- EXERCISE PROMPT:
If an entry holds a picture, leave the picture out and copy the rest exactly.

Pixel coordinate grounding data:
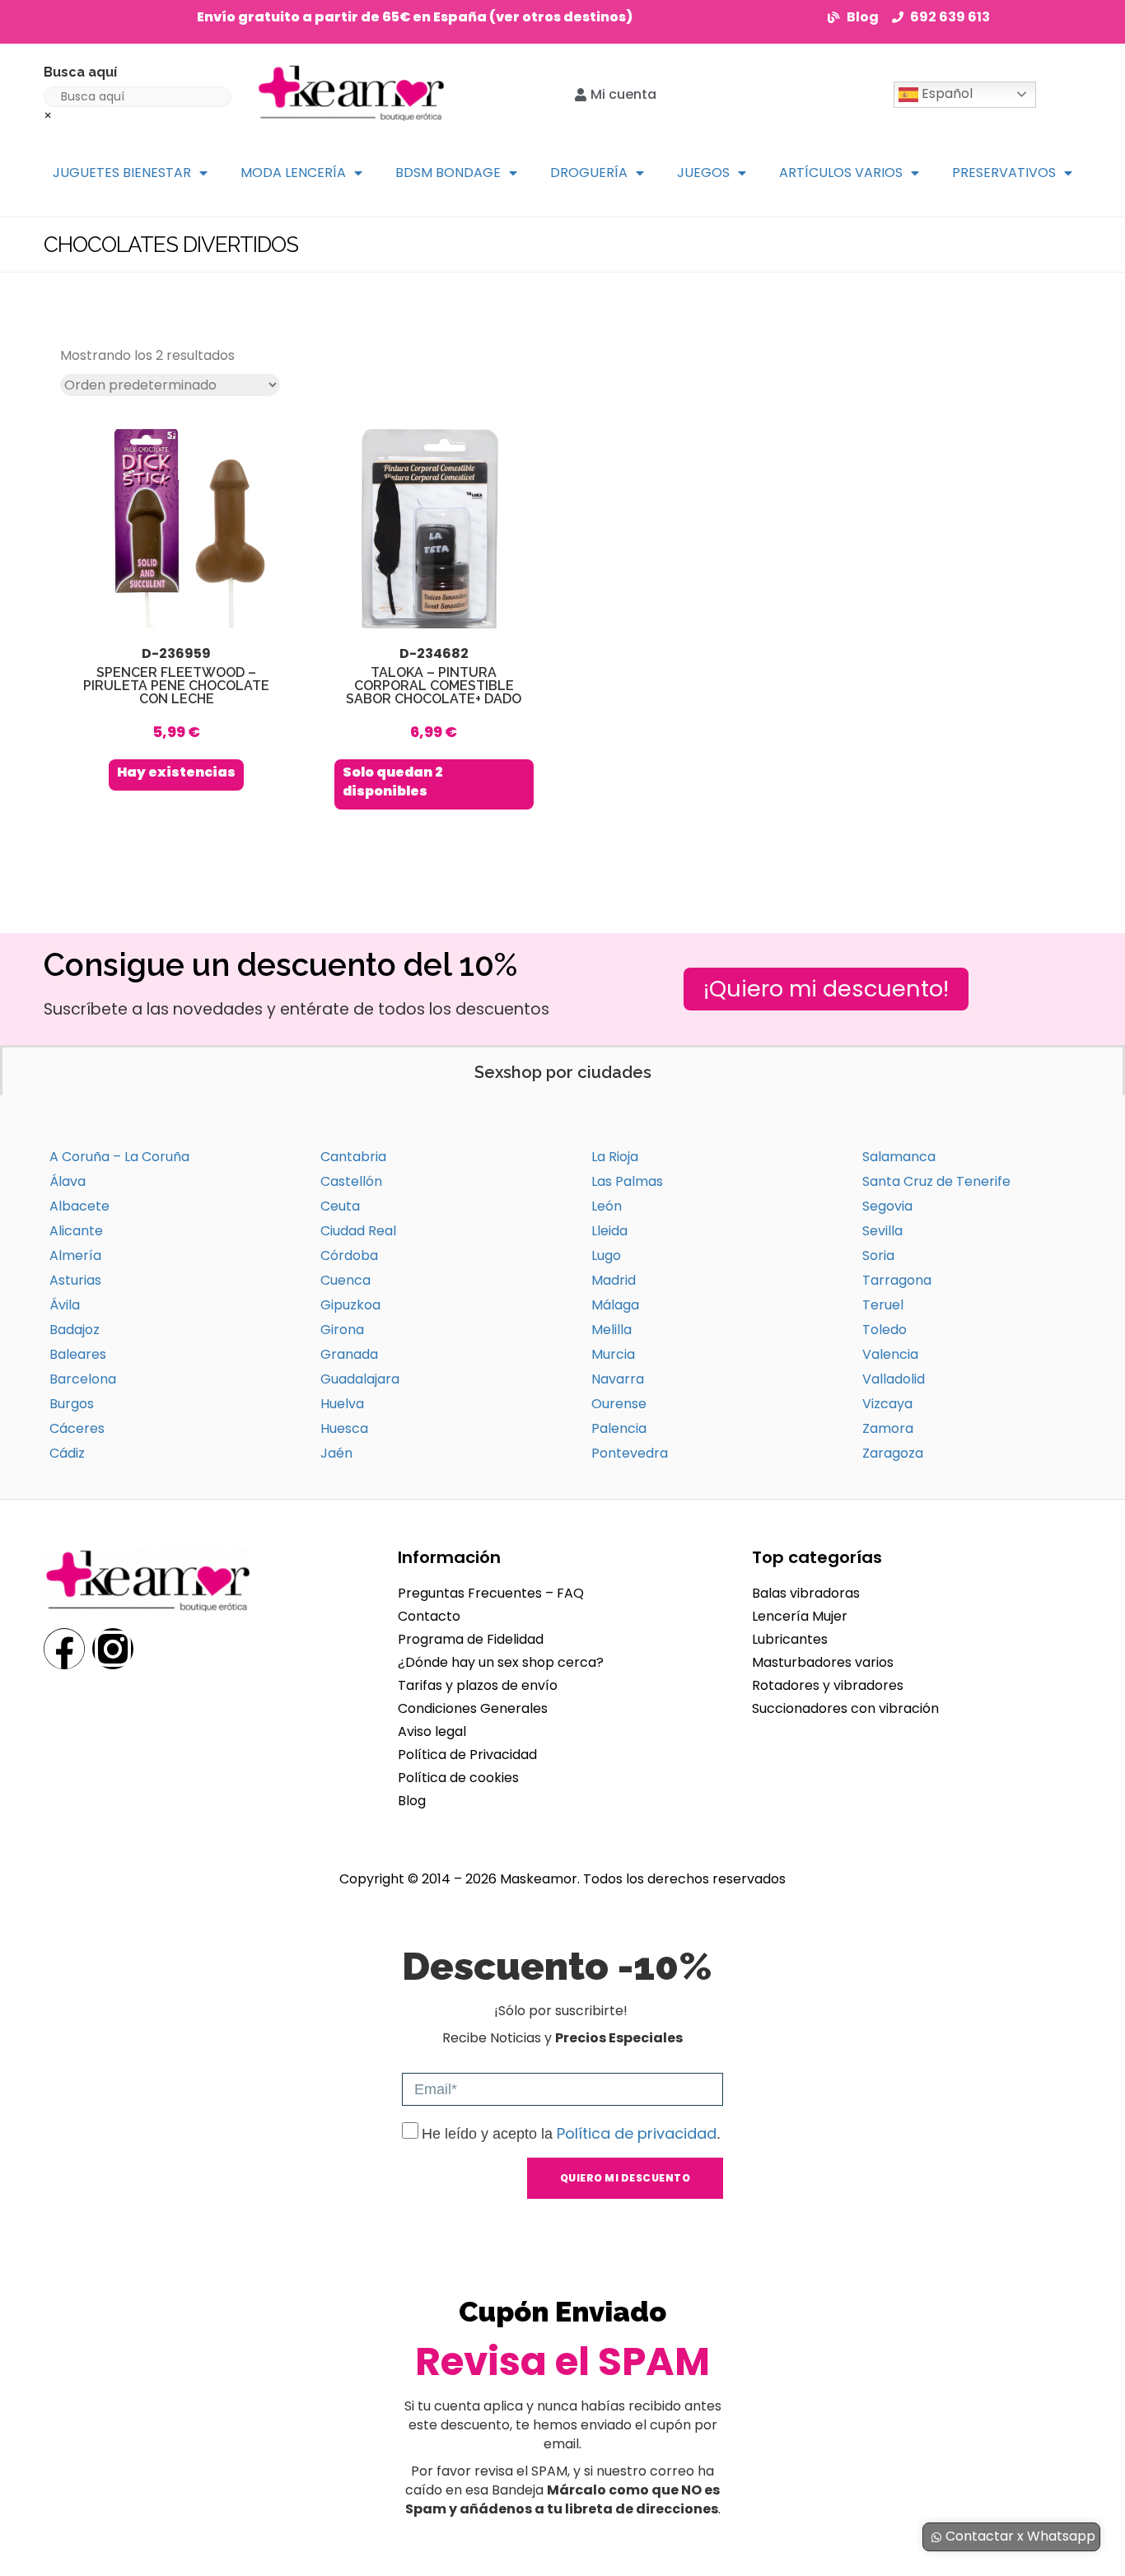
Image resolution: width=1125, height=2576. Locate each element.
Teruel (882, 1304)
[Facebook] (64, 1648)
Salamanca (899, 1156)
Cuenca (345, 1280)
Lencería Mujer (799, 1616)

- WORKED SOLUTION:
Image resolution: width=1125, height=2576. Locate each element.
Teruel (882, 1304)
[Facebook] (64, 1648)
Salamanca (899, 1156)
Cuenca (345, 1280)
Lencería Mujer (799, 1616)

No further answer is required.